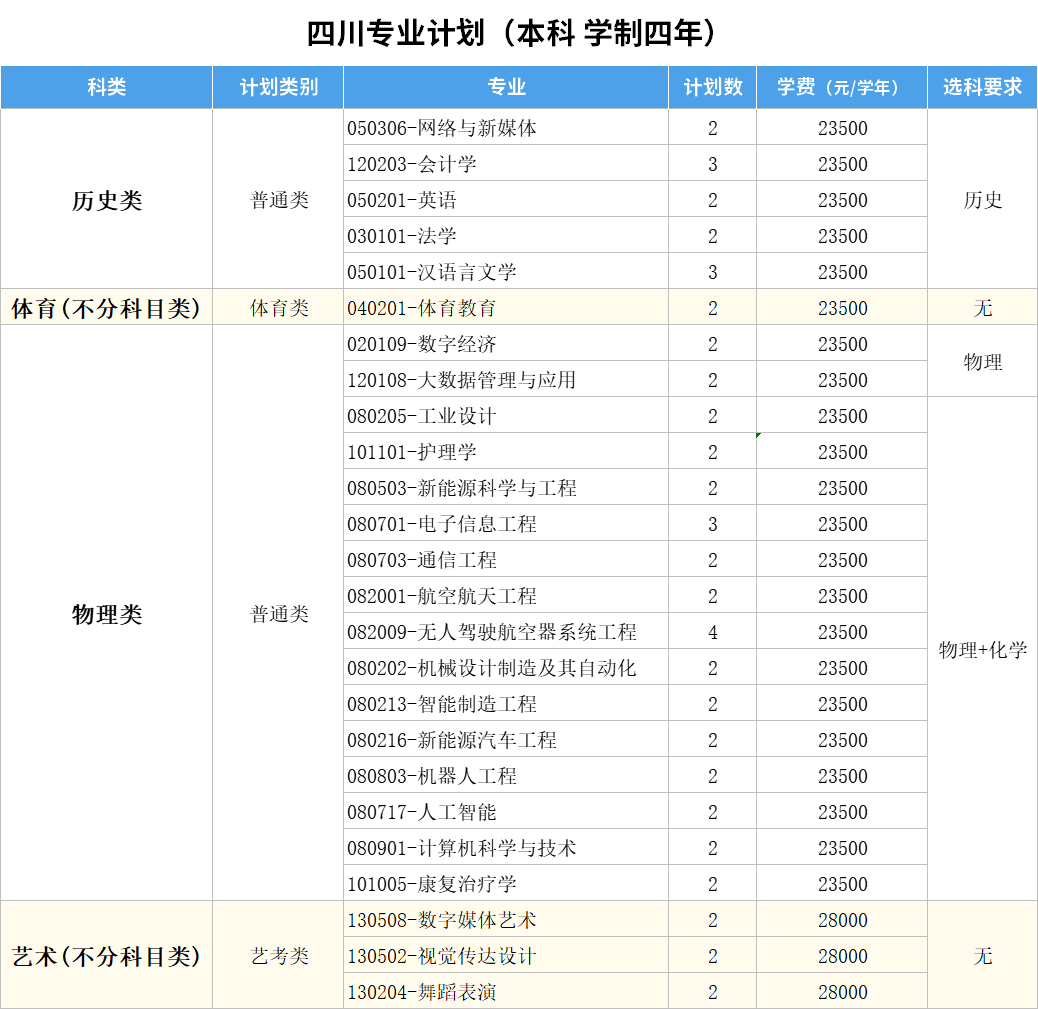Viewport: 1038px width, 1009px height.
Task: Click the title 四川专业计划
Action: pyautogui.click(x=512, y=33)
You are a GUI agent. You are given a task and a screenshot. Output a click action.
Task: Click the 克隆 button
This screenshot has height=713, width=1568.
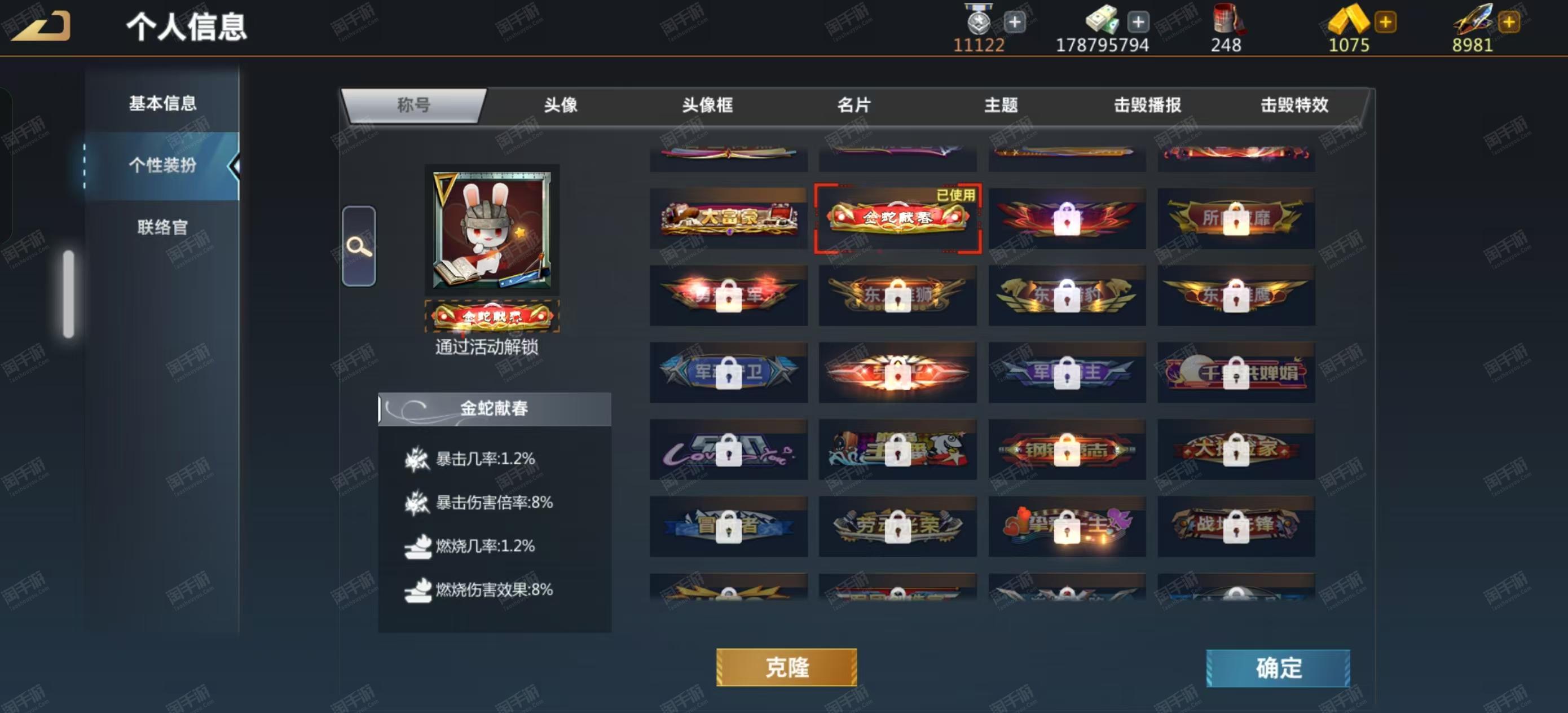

**What to produce:**
Please write out the lines above exactly, from the one that contains "You are a GUI" through the final line, and include none of the pictures.

**Answer to this exercise:**
You are a GUI agent. You are given a task and a screenshot. Output a click action.
Task: Click the 克隆 button
This screenshot has height=713, width=1568.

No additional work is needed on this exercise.